Therefore, it would be obvious to a PHOSITA before the effective filing date of the invention to define the plurality of observations as including a first observation indicating no PFS event and a second indicating a PFS event, because Kay’s digitized PFS curves track patient status between observation points (before and after progression). A skilled artisan would have been motivated to represent these discrete observations to align the computational model with the structure of clinical PFS data.
Regarding claim 17, Kay and Kuang teach the invention in claim 1, as discussed above, and further teach wherein: the PFS data corresponds to a specific cancer type; and estimating tumor growth for the particular patient includes estimating tumor growth for a patient diagnosed with the specific cancer type (Kay, page 2 “Ever since the Food and Drug Administration (FDA) moved away from objective response rate (ORR) as the prime determinant for drug approval, PFS has been increasingly utilized by the oncologists (12). PFS is defined as the time from the treatment randomization to the objective tumor progression, and it has served as a surrogate for accelerated drug approval in the field of oncotherapeutics (13). Out of all the commonly used efficacy endpoints in the clinical trials (i.e., time to progression, event-free survival, time to next treatment, progression-free survival, objective response rate, duration of response, and overall survival), PFS is the only one that provides information regarding tumor growth. Here, we have proposed a strategy to exploit this property of PFS. We have outlined a novel statistical approach that extracts the exponential growth rates of tumors from published PFS analyses, and utilizes them to calculate mean tumor doubling times and associated population variability. Our approach has been evaluated using 12 different types of cancers: colorectal cancer (CRC), gastric cancer, glioblastoma multiforme (GBM), human epidermal growth factor receptor-2 positive (HER-2+) breast cancer, hormone receptor positive (HR+) breast cancer, triple negative (TN) breast cancer, melanoma, non-small cell lung cancer (NSCLC), pancreatic cancer, prostate cancer, renal cell carcinoma (RCC), and HCC.”).
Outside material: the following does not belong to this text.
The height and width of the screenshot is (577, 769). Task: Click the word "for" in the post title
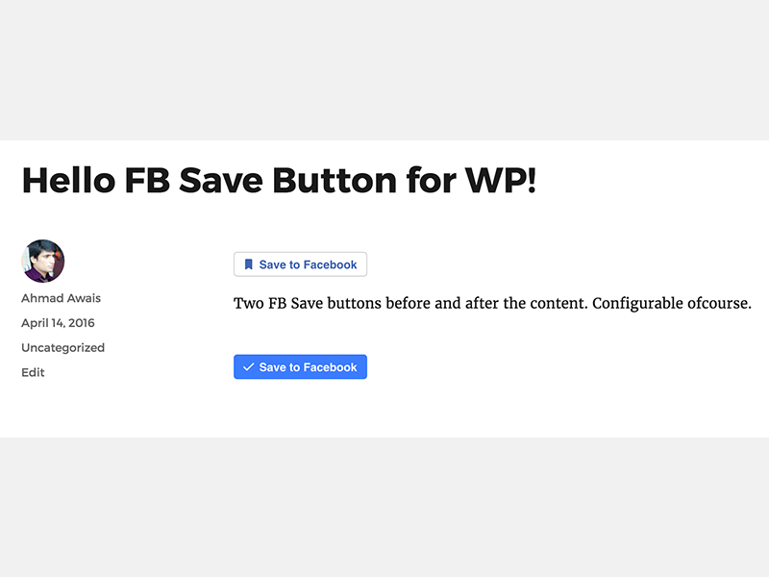click(x=431, y=181)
Therefore, it would be obvious to a PHOSITA before the effective filing date of the invention to specify that the PFS data and tumor growth estimation correspond to a specific cancer type, as Kay’s analyses are explicitly stratified across twelve defined cancer types with separate population growth parameters. A skilled artisan would have been motivated to implement cancer-specific modeling to capture biological and therapeutic variability across tumor types.
Regarding claim 18, Kay and Kuang teach the invention in claim 1, as discussed above, and further teach wherein causing the display to present the visual indication of the estimated tumor growth for the particular patient includes causing the display to show a trajectory of tumor growth for the particular patient if the particular patient had not had the drug treatment (Kuang [0093] “The medium can further comprise instructions, which when executed by the at least one processor cause the at least one processor to display subject-specific parameters of tumor growth dynamics, wherein the growth dynamics comprise motility, birth, and death dynamics of the tumor. Further, the medium can also comprise instructions, which when executed by the at least one processor cause the at least one processor to generate a report of the subject-specific parameters of tumor growth dynamics.” and Kay, page 2, “For each of the 12 cancer types, published PFS data from different clinical trials were collected and all patients included in these studies were receiving active treatment. PFS analyses from the trials in which the assigned therapy had no/negligible effect on the growth of the tumor were selected to determine the natural growth rate of each cancer.).”).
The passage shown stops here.